Thesis: Love is at the core of what it means to be a Christian.

Series: The second in the series from I John 4:7-21, “The Christian’s Litmus Test”

(If there were one decisive factor in determining the reality of one’s Christianity… what would that test be? A confession of faith and doctrinal purity? Would the test be ethical or behavioral… a holy life? Good works? Unconditional, Christ-like love?)

Introduction

This week I ran across a few bloopers recorded on hospital patient charts that may or may not be real… but here are a few examples:

• Patient refused autopsy.

• Patient became very angry when given an enema by mistake.

• Patient has chest pain if she lies on her left side for over a year.

• Patient is tearful and crying constantly. She also appears to be depressed.

• Patient is numb from her toes down.

• Patient’s skin was moist and dry.

• Patient is under our car for physical therapy.

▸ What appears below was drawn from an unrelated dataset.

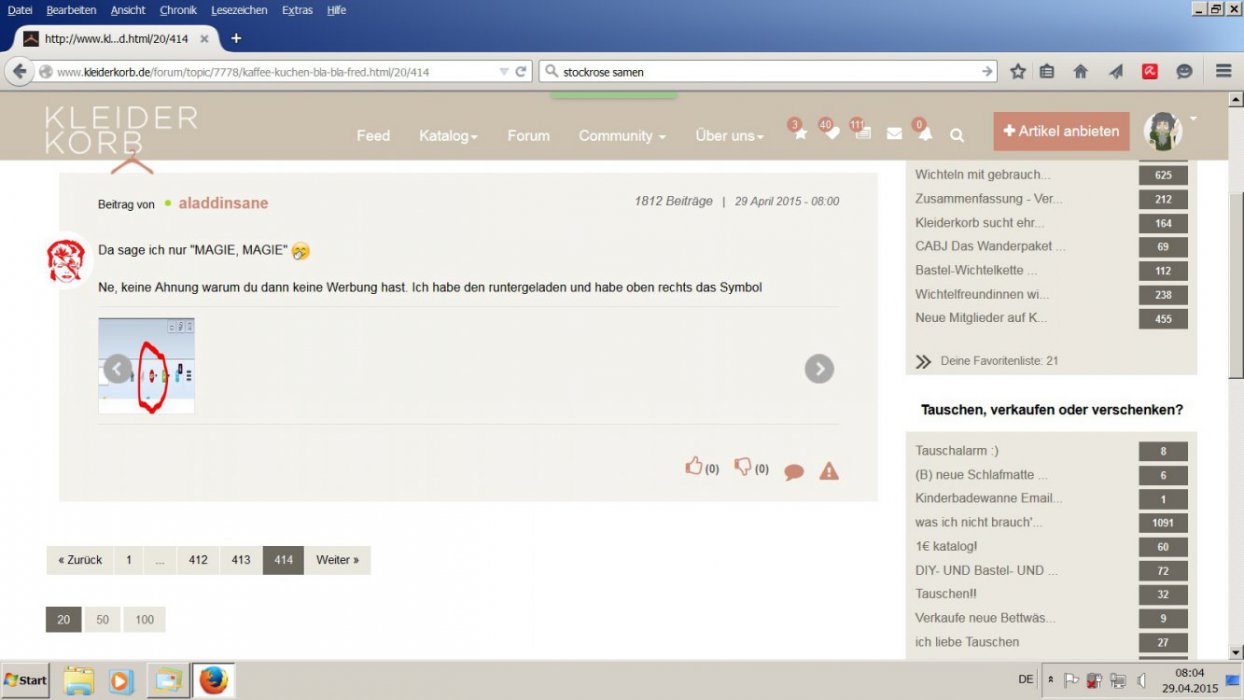Report the post via the warning triangle
Screen dimensions: 1244x700
[829, 471]
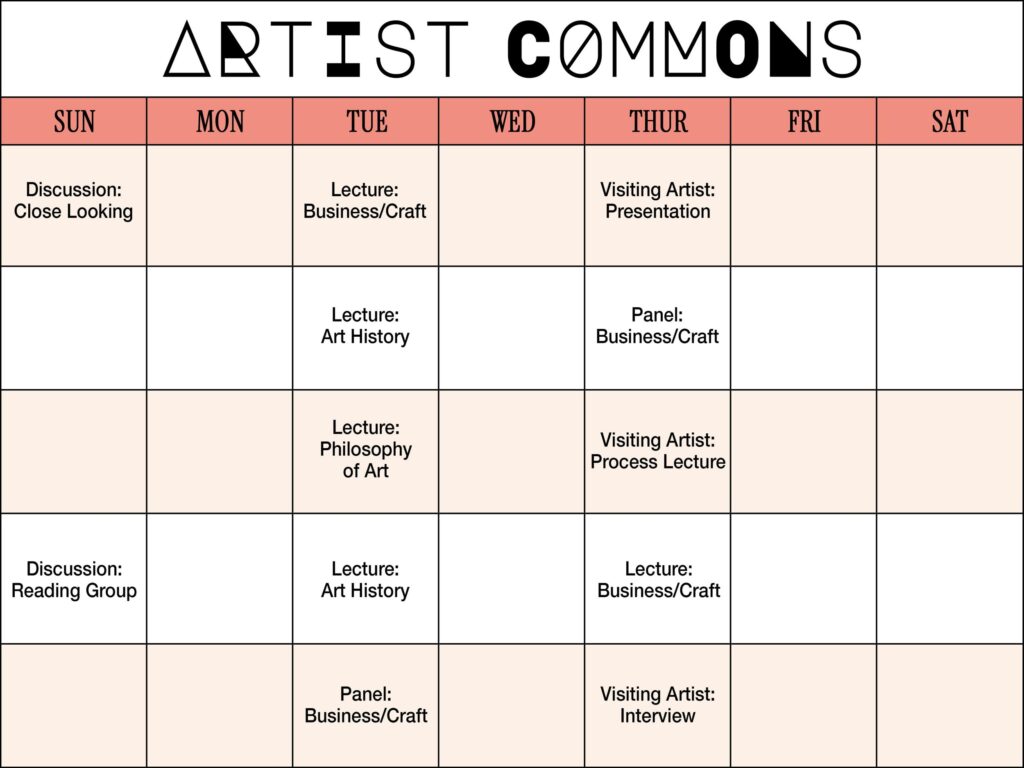Select the WED day header

tap(512, 121)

• Patient has occasional, constant, infrequent headaches.

• Patient was alert and unresponsive.

• Lab tests indicated abnormal lover function.

This morning I want to speak to the condition of having abnormal lover function…

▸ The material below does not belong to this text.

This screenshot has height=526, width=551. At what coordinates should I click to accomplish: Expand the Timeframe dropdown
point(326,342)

In I John 4:11 our text states, “Since God loved us that much (see verse 9), we surely ought to love each other…” So it would seem that God’s love for us literally compels us to love others. As recipients of God’s love we then “ought” to love others.

But the fact that we “ought” to love others does not make it so.

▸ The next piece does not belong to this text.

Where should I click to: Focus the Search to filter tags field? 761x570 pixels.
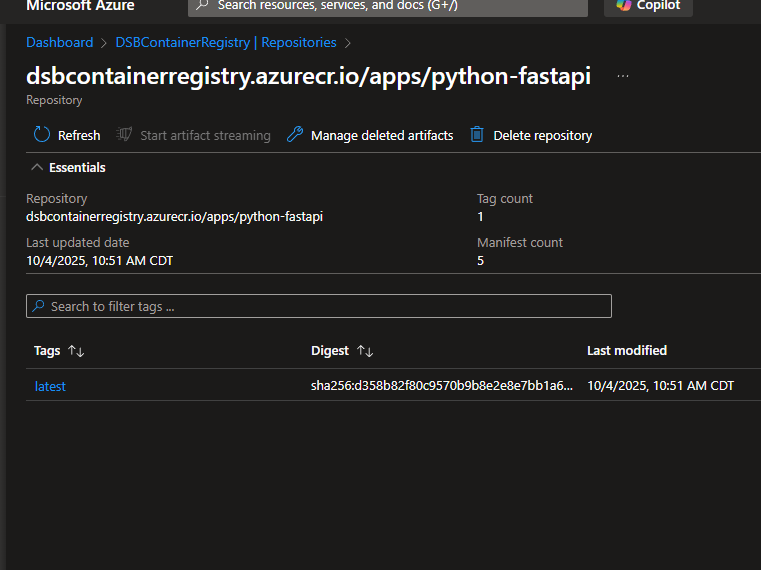click(x=320, y=306)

There is at least one reason why the “ought” isn’t.

I. There is a reason people who “ought” to love, don’t.

“I tell you, her sins – and they are many – have been forgiven, so she has shown me much love. But, a person who is forgiven little, shows only a little love.” Luke 7:36-50

Once, while having dinner in the home of in influential religious leader named Simon, an immoral woman of the city came into the home and began to anoint Jesus’ feet with expensive, perfumed oil. And as she did so, she wept and kissed his feet and dried them with her hair. Simon reacted just like most of us would react if anyone, much less a known prostitute, came in and began to anoint someone’s feet. Simon was flabbergasted and said to himself, “If Jesus was really a prophet he would know that the woman touching him is a sinner!”

Just as we readily pick up on what others are thinking in given situations, Jesus knew exactly what Simon was thinking. Jesus then spoke to Simon and told a parable about a man who forgave the debts of two men, both of whom owed him money. One man owed him 500 pieces of silver or 500 denarii. A denarii was the equivalent of a what a laborer would earn in a day. So the man owed the equivalent of what a man would earn in 500 days or nearly a year and a half of earnings. The other owed a much lesser amount, 50 days earnings.

In the story Jesus said that the man owed the money “kindly” cancelled the debt of both men. Then Jesus posed the question, “Which man do you supposed loved him most after that?” Of course the obvious answer was, “I suppose the one for whom he cancelled the larger debt.”

Jesus went on explain himself, “I tell you, her sins – and they are many – have been forgiven, so she has shown me much love. But, a person who is forgiven little, shows only a little love.” Luke 7:36-50

So, John points out in our text today that since “God has showed how much he loved us by sending his only Son into the world so that we might have eternal life through him… since God loved us that much, we surely ought to love each other.” I John 4:9 and 11

The man in the parable could not love like that woman loved because he had little or no sense of his own wretchedness. He only knew he believed he was a lot better person than was the woman, presumed to be a prostitute. He could not and he would not do such a selfless and sacrificial thing for Jesus or anyone else, for such a spectacle was well beneath his dignity… And as Jesus, not so subtly pointed out, it was because he loved little.

That is why we find the word “ought” in our text today. “Since God loved us that much, we surely ought to love each other…” The word “ought” means “to owe.” There is a certain compulsion to love others.

It is that sense of owing that puts a negative spin on the “ought” of loving.